There’s his old t-shirt, the one with the torn collar, neatly rolled up, squashed amongst a pile of summer skirts. You couldn’t bring yourself throw it out. Nor could you get rid of that bundle of cards, letters, and silly notes. The special “us” album is also there in that drawer. The CDs with all the photos are still in the same stack under your desk. Like nothing’s happened. Like nothing has EVER happened. It takes two seconds to fish any of them out and potentially trigger an emotional avalanche. The chance is rather low, but still you don’t want to risk it.
You didn’t cry back then. You did for a little bit, when it all started to unravel. And then without any indication, you stopped. For a long time. Everyone, if not worried, was puzzled. A friend even mentioned how you put up a good disguise, how you managed so well to hide it all from others, but must have been secretly bawling your eyes out. Not a single gram of truth. Without even trying, you didn’t shed a tear, didn’t lose any sleep, didn’t withdraw from the world. You moved on like it was the most natural thing. Whether it was numbness, or relief, you simply could not tell. Probably more of the latter. But deliberately dissecting your mental state and shove it under an emotional microscope can only get you so far.

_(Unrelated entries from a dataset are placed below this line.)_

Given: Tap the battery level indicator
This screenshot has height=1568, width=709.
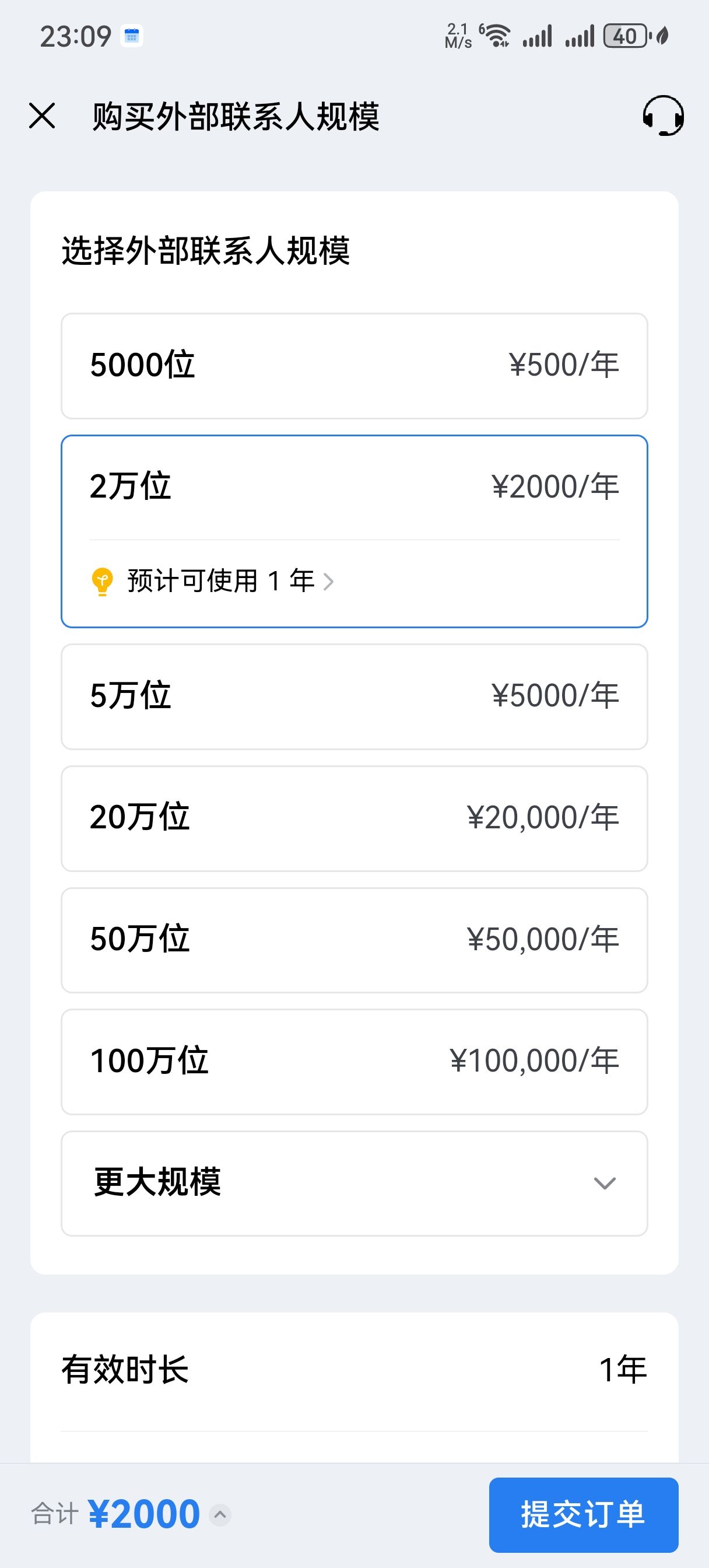Looking at the screenshot, I should coord(626,36).
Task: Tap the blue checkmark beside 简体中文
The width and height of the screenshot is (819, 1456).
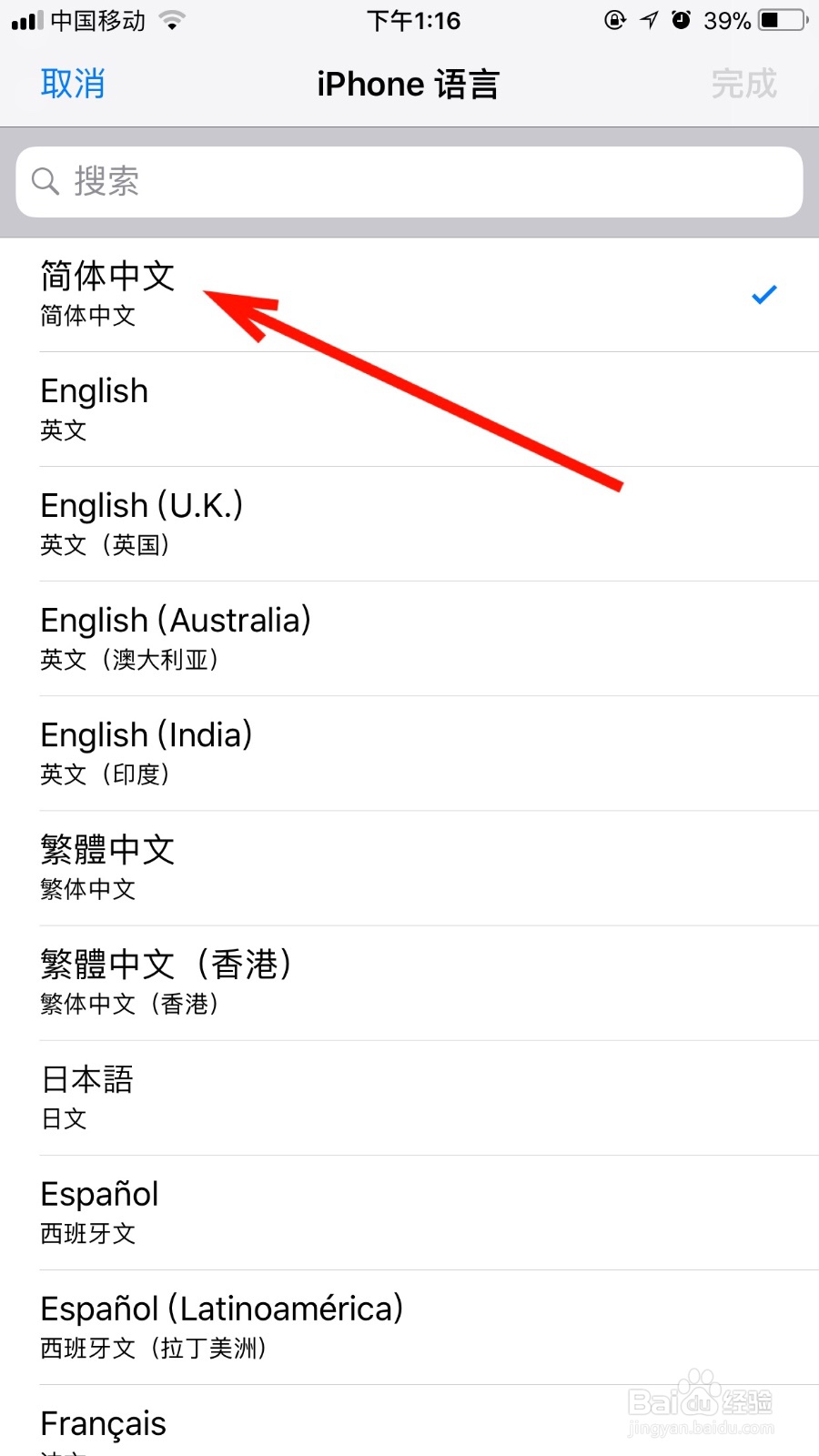Action: [764, 295]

You’d rather let it be. Let the sleeping dog lie, or so they say.
Last week Mum asked, if you regret any of this, any of the times you thought the future meant just that one certain person, any of the times you stopped believing in that shit (ok so Mum didn’t actually say the s-word, but that’s the drift), or any of the times you changed your mind and threw yourself in one of those whirlpools, again. You told her regret doesn’t exist in your dictionary. You told her there’s no point in looking back and mourning lost things. You told her, it was indeed a lovely flame, smoke did get in my eyes but look, Mum, no tears.